Quick Links

Re: [HACKERS] Re: pgsql: Avoid extra locks in GetSnapshotData if old_snapshot_threshold <

From:	Kevin Grittner <kgrittn(at)gmail(dot)com>
To:	Robert Haas <robertmhaas(at)gmail(dot)com>
Cc:	Andres Freund <andres(at)anarazel(dot)de>, Ants Aasma <ants(dot)aasma(at)eesti(dot)ee>, Amit Kapila <amit(dot)kapila16(at)gmail(dot)com>, Noah Misch <noah(at)leadboat(dot)com>, Kevin Grittner <kgrittn(at)postgresql(dot)org>, "pgsql-hackers(at)postgresql(dot)org" <pgsql-hackers(at)postgresql(dot)org>, "pgsql-committers(at)postgresql(dot)org" <pgsql-committers(at)postgresql(dot)org>
Subject:	Re: [HACKERS] Re: pgsql: Avoid extra locks in GetSnapshotData if old_snapshot_threshold <
Date:	2016-05-31 16:20:43
Message-ID:	CACjxUsPdBAp6E_NNQ6LJrvOaytvbb6TdxsHe2ARxpvSSiAmVUg@mail.gmail.com
Views:	Whole Thread \| Raw Message \| Download mbox \| Resend email
Thread:
Lists:	pgsql-committers pgsql-hackers

On Tue, May 31, 2016 at 10:03 AM, Robert Haas <robertmhaas(at)gmail(dot)com> wrote:
> On Fri, May 27, 2016 at 10:58 AM, Kevin Grittner <kgrittn(at)gmail(dot)com> wrote:
>>> As far as I can see normal index builds will allow concurrent hot
>>> prunes and everything; since those only require page-level
>>> exclusive locks.
>>>
>>> So for !concurrent builds we might end up with a corrupt index.
>>
>> ... by which you mean an index that omits certainly-dead heap
>> tuples which have been the subject of early pruning or vacuum, even
>> if there are still registered snapshots that include those tuples?
>> Or do you see something else?
>
> I think that is the danger.

Well, the *perceived* danger -- since every page in the new index
would be new enough to be recognized as too recently modified to be
safe for a snapshot that could still see the omitted rows, the only
question I'm sorting out on this is how safe it might be to cause
the index to be ignored in planning when using such a snapshot.
That and demonstrating the safe behavior to those not following
closely enough to see what will happen without a demonstration.

>> Again, since both the heap pages involved and all the new index
>> pages would have LSNs recent enough to trigger the old snapshot
>> check, I'm not sure where the problem is,

> This is a good point, though, I think.

The whole perception of risk in this area seems to be based on
getting that wrong; although the review of this area may yield some
benefit in terms of minimizing false positives.

>>> I think many of the places relying on heap scans with !mvcc
>>> snapshots are problematic in that way.
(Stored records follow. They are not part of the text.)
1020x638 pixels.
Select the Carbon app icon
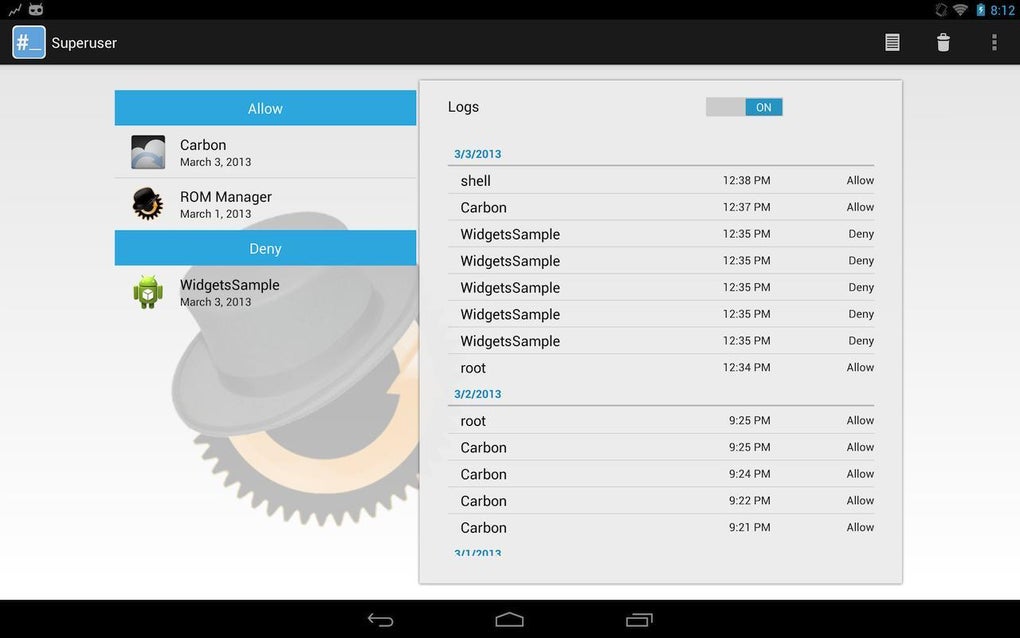coord(148,152)
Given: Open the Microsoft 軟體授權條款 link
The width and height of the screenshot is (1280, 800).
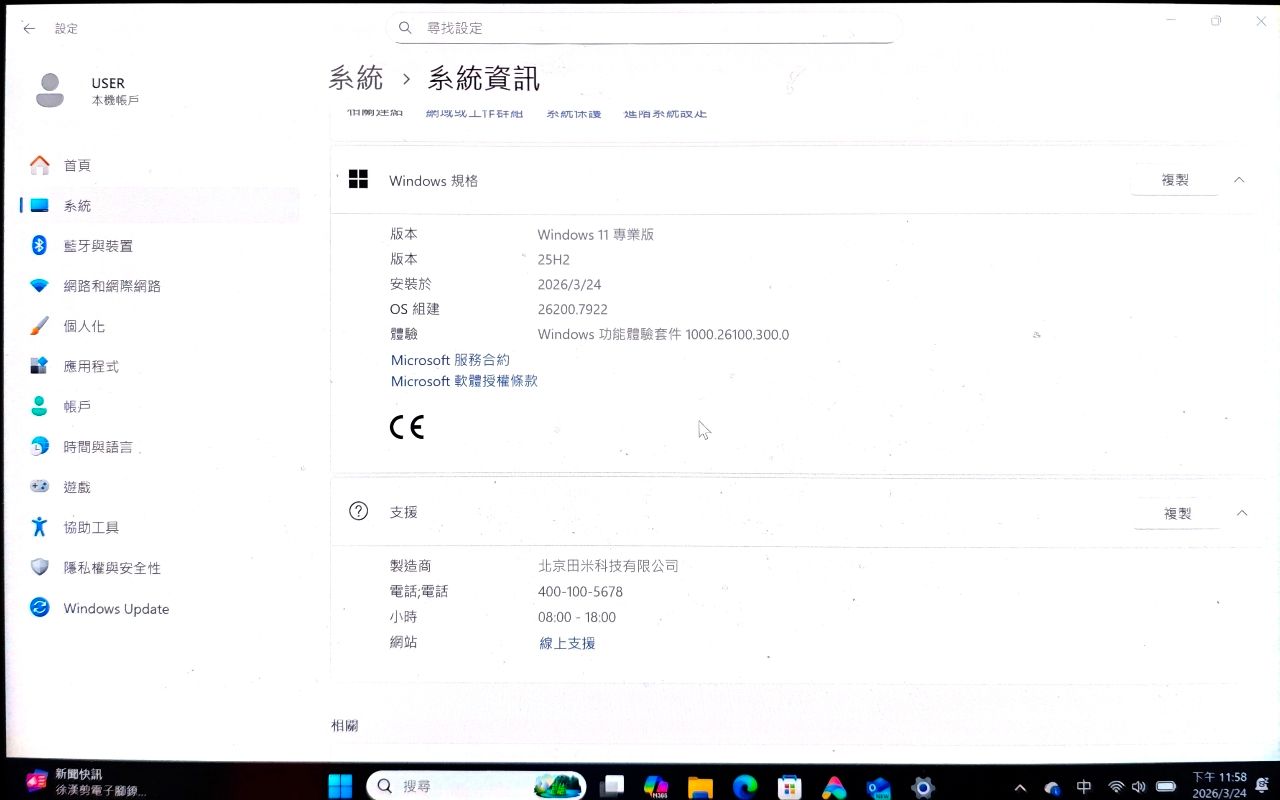Looking at the screenshot, I should (464, 381).
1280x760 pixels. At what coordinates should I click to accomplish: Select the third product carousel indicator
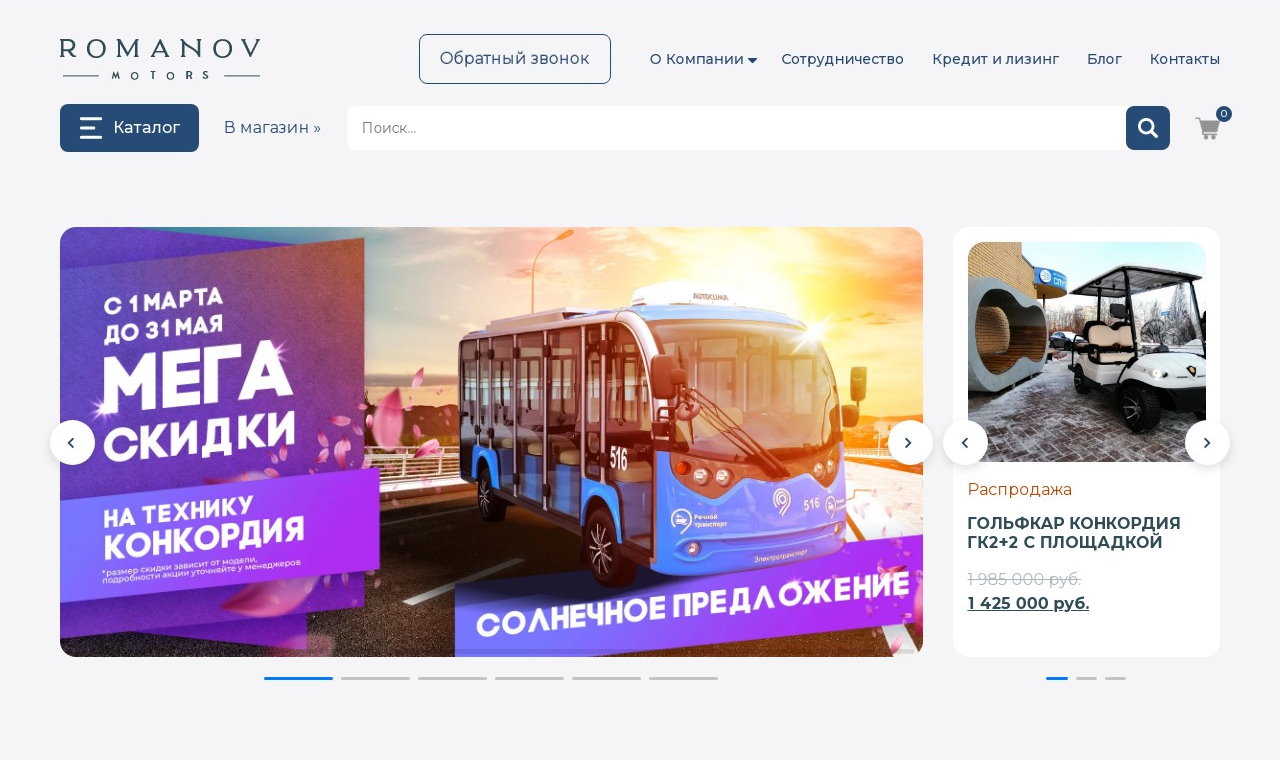click(x=1115, y=678)
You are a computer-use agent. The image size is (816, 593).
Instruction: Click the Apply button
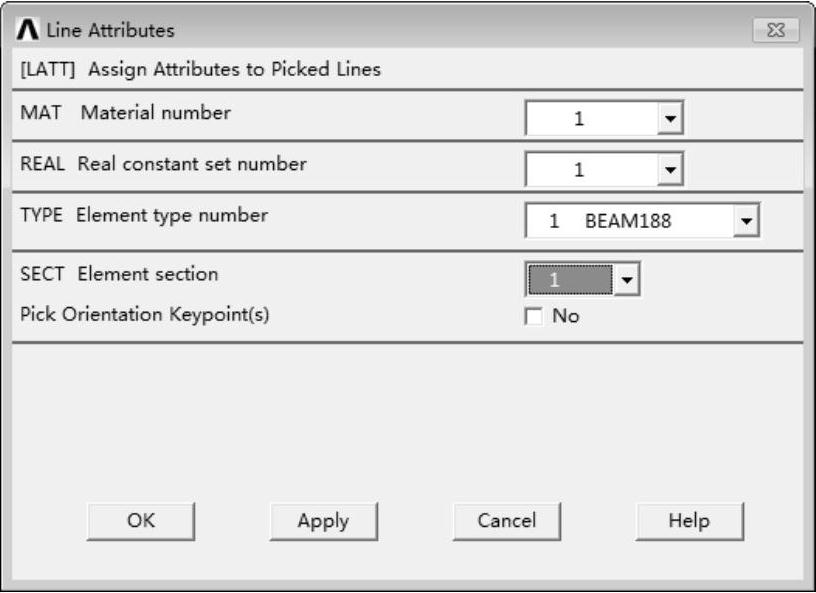click(x=323, y=521)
Outdated reads will not be
>>> detected by TestForOldSnapshot() (given the (snapshot)->satisfies
>>> == HeapTupleSatisfiesMVCC condition therein), and rely on the
>>> snapshot to be actually working. E.g. CLUSTER/ VACUUM FULL rely
>>> on accurate HEAPTUPLE_RECENTLY_DEAD
>>
>> Don't the "RECENTLY" values imply that the transaction is still
>> running which cause the tuple to be dead? Since tuples are not
>> subject to early pruning or vacuum when that is the case, where do
>> you see a problem? The snapshot itself has the usual xmin et al.,
>> so I'm not sure what you might mean by "the snapshot to be actually
>> working" if not the override at the time of pruning/vacuuming.
>
> Anybody who calls HeapTupleSatisfiesVacuum() with an xmin value that
> is newer that the oldest registered snapshot in the system (based on
> some snapshots being ignored) might get a return value of
> HEAPTUPLE_DEAD rather than HEAPTUPLE_RECENTLY_DEAD.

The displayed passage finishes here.